Thursday, November 09, 2006

You Both Risked the Election, You Jerks

So the navel-gazing stupidity du jour in the blogosphere is whether the recent Democratic victory is due to the "netroots" or the "party insiders". The web side says the netroots did it, the more conventional punditocracy says the insiders desrve the praise, while the dead armadillos in the middle of the road say "No, no, you *both* helped!"

Oh, please, give me a fucking break.

The carping and backstabbing done by both sides probably caused us to lose the Tennessee Senate seat and a big chunk of the really close house seats. The conflict between netroots and establishment allowed Joe Lieberman to return to the Senate by keeping the party from uniting to smite that lying little rat bastard. Yes, Atrios, YOU helped re-elect Joe Lieberman by making his defeat a referendum on your personal enemies in the world of Democratic operators. Of which you are one, no matter how much you pull your Butterfly McQueen "I don't know nuthin' 'bout bein' no popular blogger" crap. You are not grassroots - you are part of a competing power center among the left political elites.

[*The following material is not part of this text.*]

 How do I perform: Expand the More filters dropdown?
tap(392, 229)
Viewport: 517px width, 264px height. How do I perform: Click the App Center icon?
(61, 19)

The "netroots" is more to fault for our heart-breaking losses because their attacks were more personal and deliberately aimed to inflame, as well as coming from people who have little more than a blog or column to risk. They attacked candidates directly and told people not to vote for candidates who weren't annointed by their blogs. Politics is not just money - it is relationships and deals. It is projecting an image of power, and being able to deliver a smack-down. The personal rancor of the demagogic left is no less than that of the right and it serves to undermine our leadership. It doesn't change minds in the middle. Most who end up joining the blogosphere are already inflamed. It doesn't encourage the left to vote or turn out. It encourages the fringe to stay home and refuse to vote for "tainted" candidates, too caught up in displaced moral outrage to engage in cold-blooded politics.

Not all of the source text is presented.